Bando Mitsugoro VIII - 10 notable people who chose poison

In Japan, Kabuki theatre is a revered art form, and Bando Mitsugoro VIII earned the prestigious title of “Living National Treasure” in 1973. Yet his fame took a fatal turn when, during a convivial dinner, he boasted of being immune to the deadly toxin found in the liver of the fugu (blowfish).

To prove his point, Mitsugoro consumed four portions of fugu liver, a dish containing tetrodotoxin—an agent more lethal than cyanide. Within hours he suffered numbness, paralysis, and convulsions, all while remaining conscious enough to reflect on his hubris.

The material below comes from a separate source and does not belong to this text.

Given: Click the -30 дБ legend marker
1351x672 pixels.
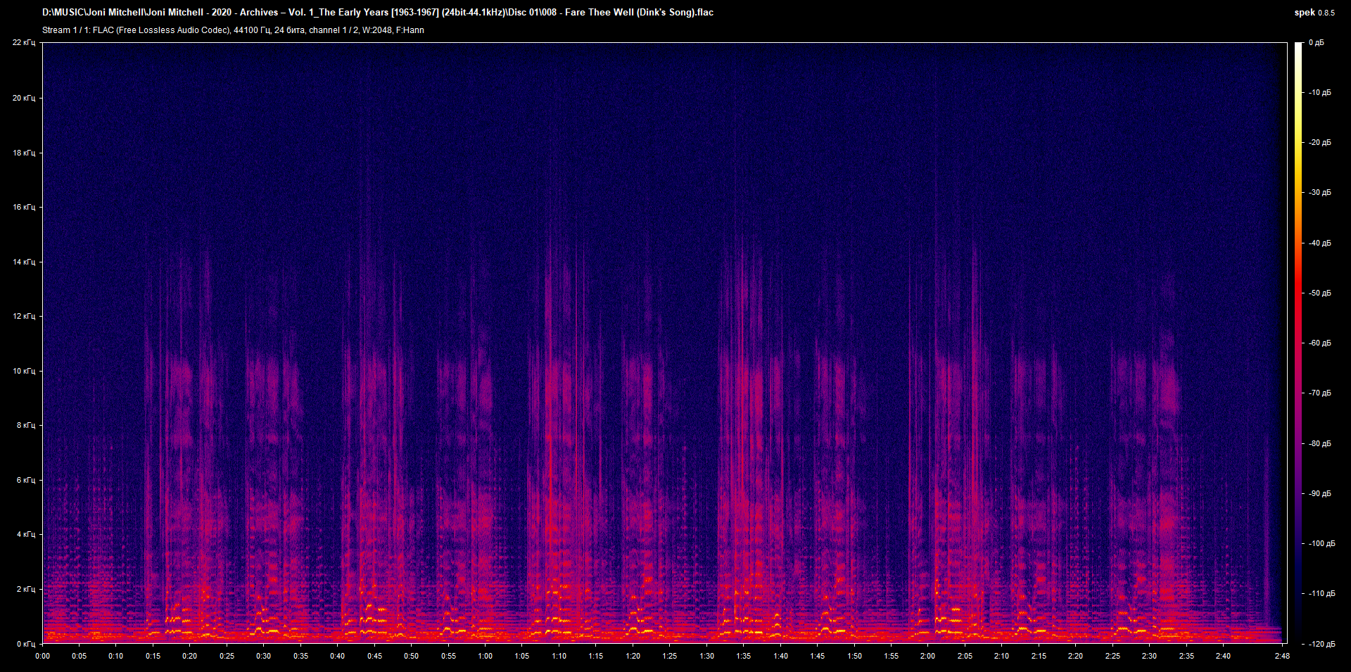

After a harrowing seven‑hour ordeal, the toxin claimed his life, underscoring the perils of overconfidence in the face of nature’s deadliest chemicals.

1. Erwin Rommel

Erwin Rommel - 10 notable people who chose poison

Field Marshal Erwin Rommel, the famed “Desert Fox,” commanded Germany’s forces during the Allied invasion of France. As the Western Allies secured a foothold, Rommel realized the war was lost, a conclusion starkly opposed by Hitler’s unwavering belief in eventual victory.

Following the failed July 20, 1944 assassination attempt on Hitler, Rommel—though not directly involved—was implicated enough to face a grim choice: a public trial that would tarnish his family’s name, or a quiet death by poison that would preserve his reputation.

Assured that his family would be spared, Rommel opted for the cyanide capsule, ending his life on his own terms and securing a heroic funeral, while his legacy as one of WWII’s most respected generals endured.